[Screenshot grounding data]
______________________________

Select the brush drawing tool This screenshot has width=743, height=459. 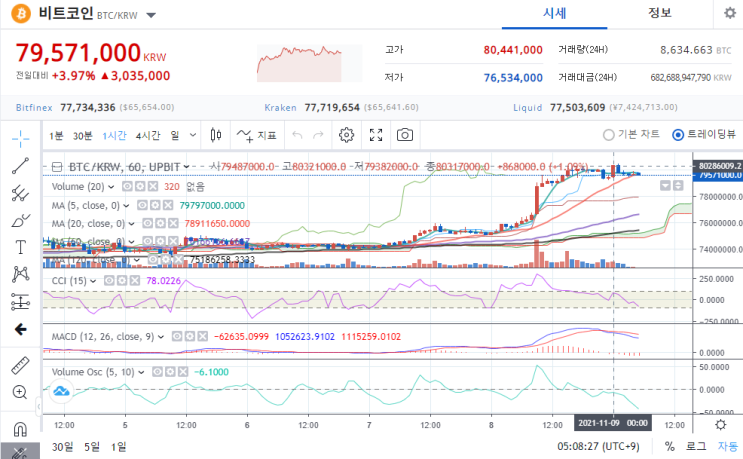[20, 220]
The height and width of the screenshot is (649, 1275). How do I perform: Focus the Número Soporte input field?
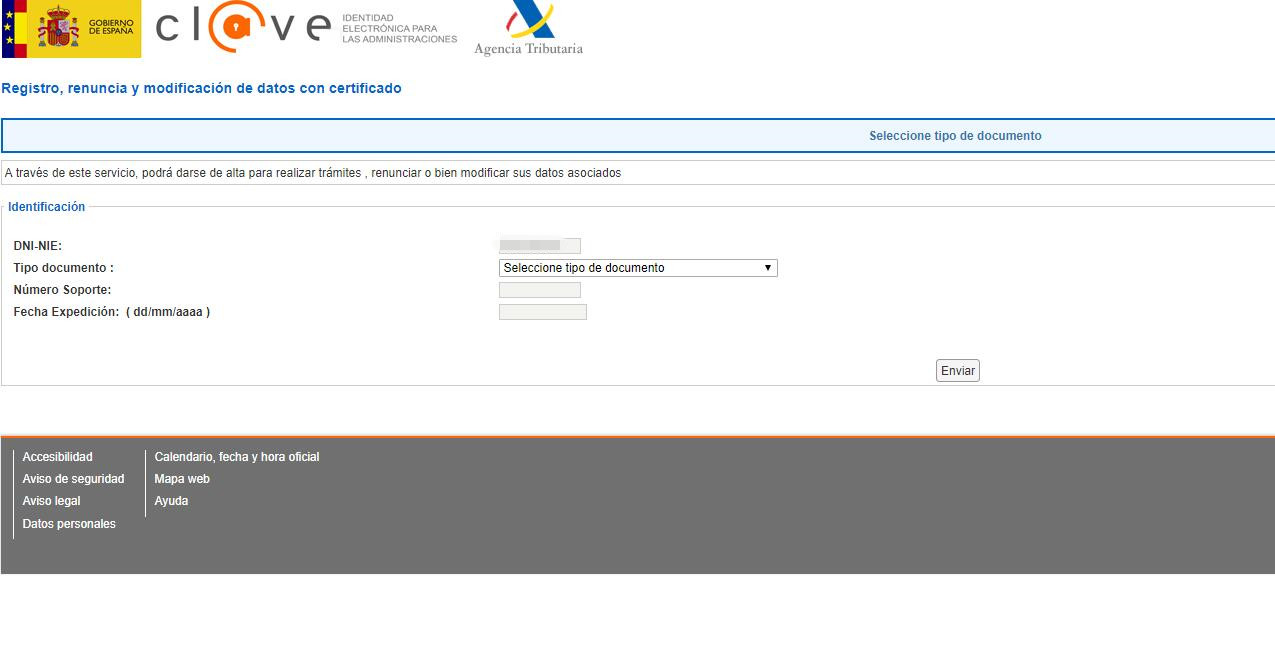click(539, 290)
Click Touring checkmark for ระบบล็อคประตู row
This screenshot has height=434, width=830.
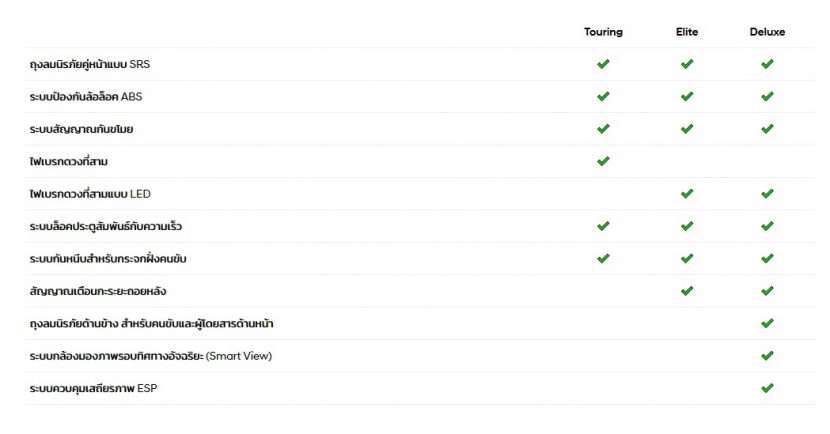tap(603, 226)
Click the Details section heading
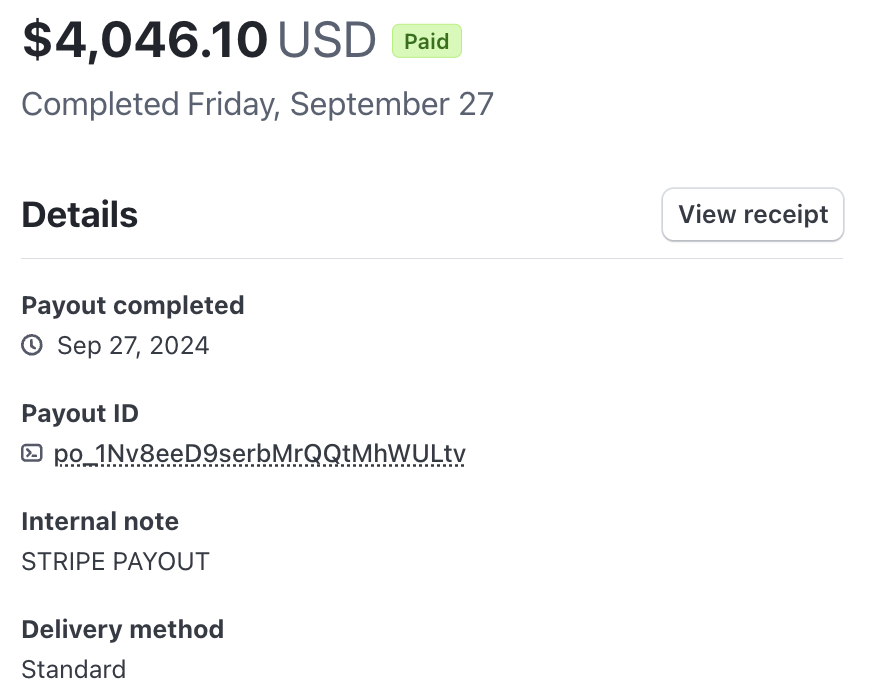872x692 pixels. (x=79, y=214)
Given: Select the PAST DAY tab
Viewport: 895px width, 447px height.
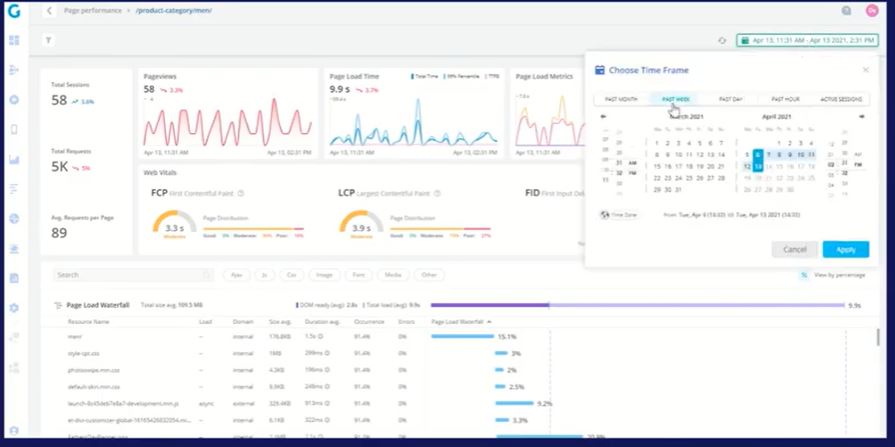Looking at the screenshot, I should [x=731, y=99].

______________________________

### Prompt
Leave out the pictures, and retype exactly the lines from the one containing "Given: Select the PAST DAY tab" through the final line of the data.

### Exercise solution
Given: Select the PAST DAY tab
Viewport: 895px width, 447px height.
Looking at the screenshot, I should [x=731, y=99].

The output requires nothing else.